Entries on finding words and elements
--- --- ---

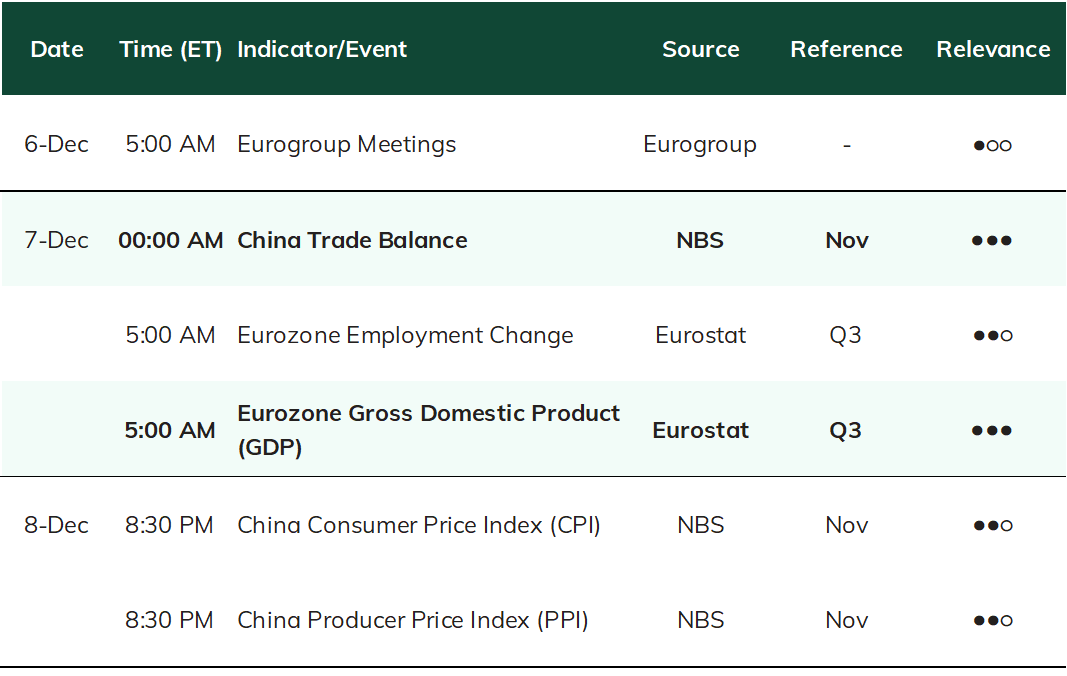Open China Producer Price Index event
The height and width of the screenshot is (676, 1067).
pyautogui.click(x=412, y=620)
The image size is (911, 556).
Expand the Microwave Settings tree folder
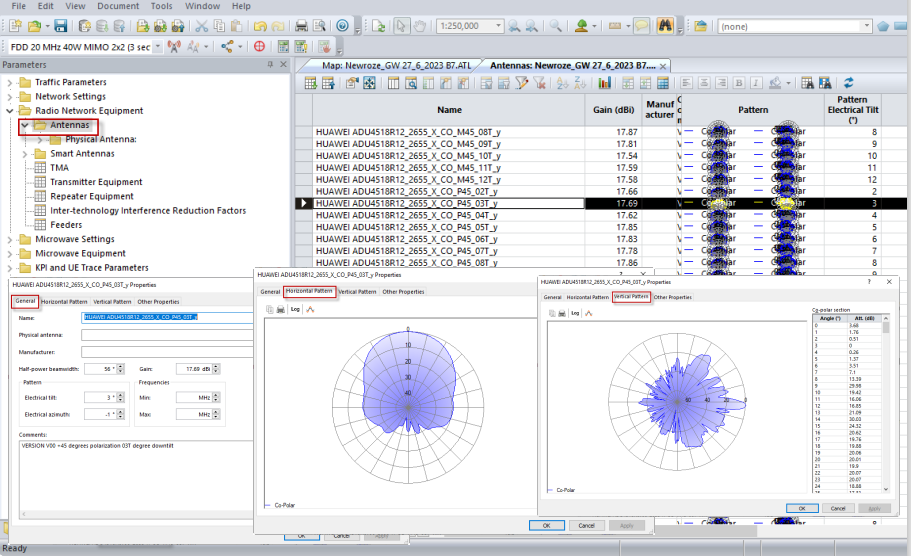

--- --- ---

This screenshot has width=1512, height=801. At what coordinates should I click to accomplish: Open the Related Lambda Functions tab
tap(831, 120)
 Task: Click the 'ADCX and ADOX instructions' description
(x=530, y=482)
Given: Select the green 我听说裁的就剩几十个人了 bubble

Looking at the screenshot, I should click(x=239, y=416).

--- --- ---

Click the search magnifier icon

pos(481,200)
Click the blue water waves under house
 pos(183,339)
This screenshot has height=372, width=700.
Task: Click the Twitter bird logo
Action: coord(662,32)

--- --- ---

Required task:
Copy the records from the line containing "Open China Producer Price Index event" down to the line containing "Expand the Microwave Settings tree folder", swapping "Microwave Settings" for "Oven Settings" and keeping every other word the same. Leave the pictures out.

Answer to this problem:
Open China Producer Price Index event
The height and width of the screenshot is (676, 1067).
pyautogui.click(x=412, y=620)
The image size is (911, 556).
Expand the Oven Settings tree folder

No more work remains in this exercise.